In the same fashion as G2A issued us a 3 day ultimatum to share keys we are issuing a 3 day ultimatum for G2A to provide a solution for developers and publishers to benefit from the marketplace. Our proposed solutions are above. I'm sure there are smart people working at G2A that can come up with how to integrate something like that or even better. Any business revolves around mutually beneficial partnerships. As everyone knows there's currently no way for a company like ours to benefit from the marketplace without undercutting actual retailers. If we have solutions to set minimum pricing and/or flatout not allowing sales of our keys on the marketplace getting revenue shares the tides could turn into a positive direction for the industry as a whole.
Here's a good video summarizing the whole situation. LevelCapGaming did some of their own investigations and share the perspective of someone previously affiliated with G2A.
G2A came out with an initiative that finally addresses some of the issues we've been talking about.
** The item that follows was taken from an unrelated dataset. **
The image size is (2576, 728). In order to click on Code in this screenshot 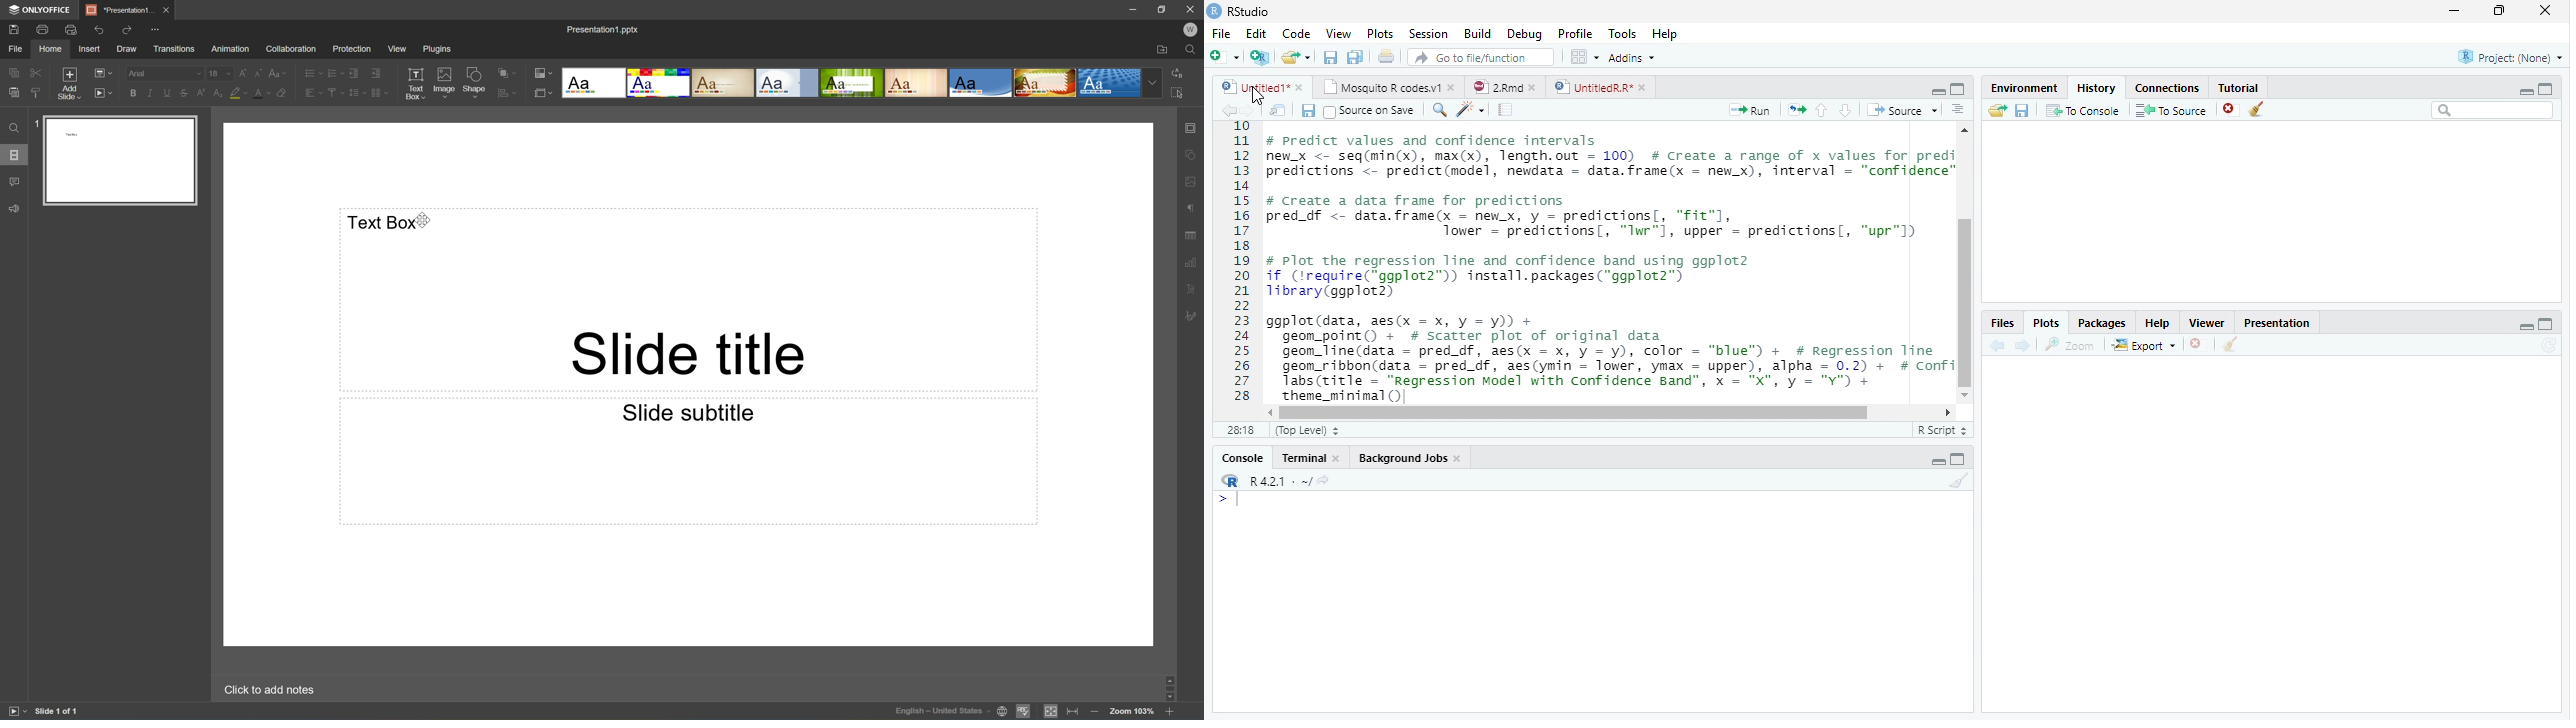, I will do `click(1297, 34)`.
The only tangible part about their program is royalties to developers and database access which undoubtedly is a good step -- we will need to see how it works in practice. It still doesn't solve the issue of stolen keys or the shady business practice of forcing down insurance on consumers you won't get a guaranteed key unless you sign-up for their insurance service. It seems they want it all to be on developers' hands and unless the devs become actively involved in policing G2A (and thus working with them) they'll wash their hands off any responsibility. We as a community want to see more extensive merchant verification to go alongside this.
Unless they actually solve the main issue -- fraud on their platform -- this initiative invites developers to become accomplices. G2A claims that fraud is a very small part of their economy. If so it shouldn't be that difficult to implement ethical business practices of extensive merchant verification?